Still…they swore to topple those towers. Nine years later, they pulled it off on September 11, 2001.
The February 1993 bombing was our 9/11 warning. It was the clearest possible signal that jihadist networks had both the intent and the technical capability to strike iconic American targets. It told us that New York City was in the crosshairs. It told us that the World Trade Center itself was a prized objective. It told us that the war had already begun.
Some of the conspirators attended or circulated around the Al Farooq Mosque on Atlantic Avenue in Brooklyn, where Yousef was introduced to key figures through associates of the Blind Sheikh. The mosque itself has long served the local Muslim community, but it gained notoriety in the early 1990s because of these connections and broader investigations into radical preaching. The plot was not born in a vacuum. It grew out of a militant ecosystem that was already present inside the United States.
Yousef did not escape justice. On February 7, 1995, he was captured in Islamabad, Pakistan, at the Su Casa Guest House, where he was preparing another bomb.
Lenny DePaul of the United States Marshals Service led the hunt for them. He played one of the most integral roles in the hunt for one of the world’s most dangerous men. Pakistani intelligence along with U.S. Diplomatic Security Service (DSS) agents carried out the raid after receiving a tip from an associate who later received a two million dollar reward. Yousef was returned to the United States to stand trial in New York, where a jury heard the evidence and delivered a guilty verdict.
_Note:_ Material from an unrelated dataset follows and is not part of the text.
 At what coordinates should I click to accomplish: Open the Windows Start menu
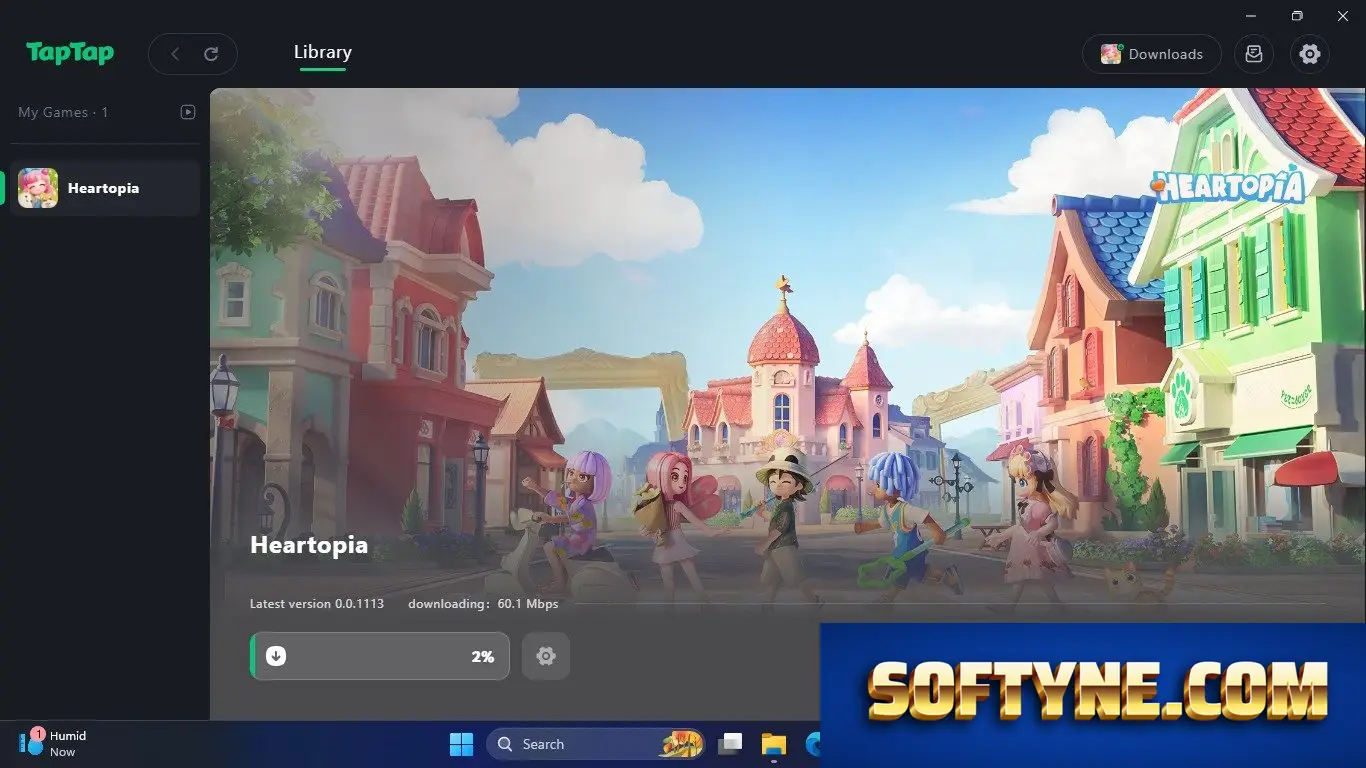point(461,744)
For years, political leaders and media figures treated the 1993 bombing as an isolated episode, a law enforcement matter, a crime rather than an act of war. That was a catastrophic misreading of reality. The enemy told us exactly who they were and what they intended to do. We chose not to listen.
Tributes routinely mention the “six” victims who died that day. But it wasn’t six, it was seven. Monica Rodriguez Smith was pregnant. Her unborn child is inscribed on the World Trade Center Memorial panels. Seven lives were taken on February 26, 1993. Seven innocent souls. Seven permanent reminders that the first attack on the World Trade Center was not the prologue to a story. It was the opening chapter.




And the nation is still sleepwalking into something possibly worse to come.
I was there. It was a snowy day. I always knew they’d come back and then they did on 9/11/2001. Thanks for posting this. And for mentioning Monica Smith’s unborn child.